Most short people actually–really!–like being short. Or they should, anyway. That’s the premise of a new book, Short: Walking Tall When You’re Not Tall at All, by John Schwartz.

From the Times article:

The idea that “short kids have social problems,” as Mr. Schwartz puts it, is largely a myth, eagerly embraced by makers of human growth hormone.

“When Eli Lilly was telling the government that it should be allowed to sell its growth hormone to kids who were simply small,” he writes, “it presented studies that supposedly showed that short kids are prone to teasing and bullying and ‘exclusion’ and they suffer from ‘social isolation’ and a ‘perception of lower competence.’ ”

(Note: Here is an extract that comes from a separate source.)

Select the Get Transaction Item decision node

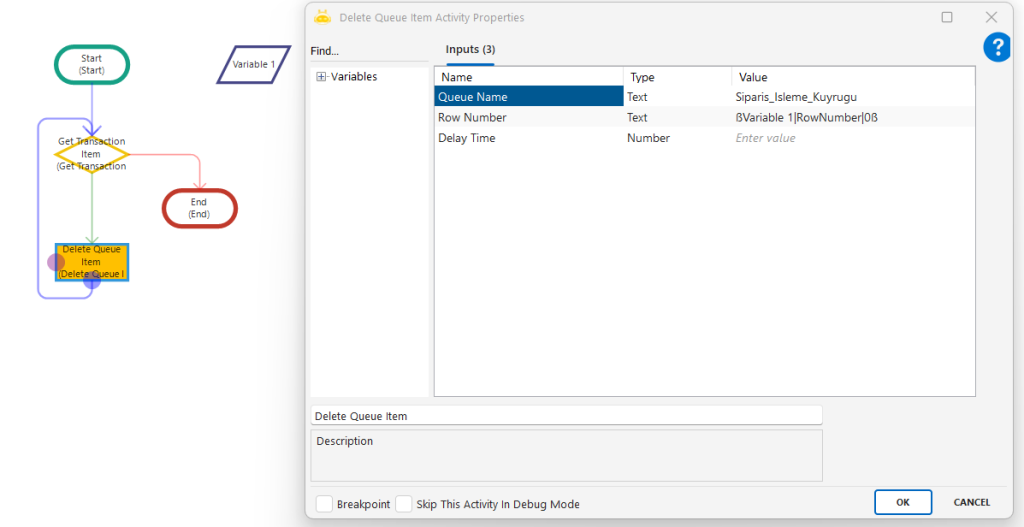(x=91, y=154)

But David E. Sandberg, a psychologist at the University of Michigan, reports that “short kids actually cope pretty well with being small.” In a study of hundreds of children in the Buffalo area, Dr. Sandberg found there was no real problem with being short and “there is little benefit to being tall.”

This is good news for the children my husband and I will someday have, since they’re destined to be short. I’ve certainly never minded being short very much, except at concerts. Well, and rallies, and pretty much any public event. And I did always want to stand on a riser. Sometimes I’d love to sweep through a room like Kate Hepburn, all bangles and wide-legged pants and flowing shirt cuffs. But these are minor, minor issues in the course of life.

But here’s the real secret to happiness, fellow short people. FIND A GOOD TAILOR. No I am not kidding. Find one now and suck it up and pay for it and your clothes will all look glorious on you.  And you will be happy. At least, if you’re shallow and vain like me.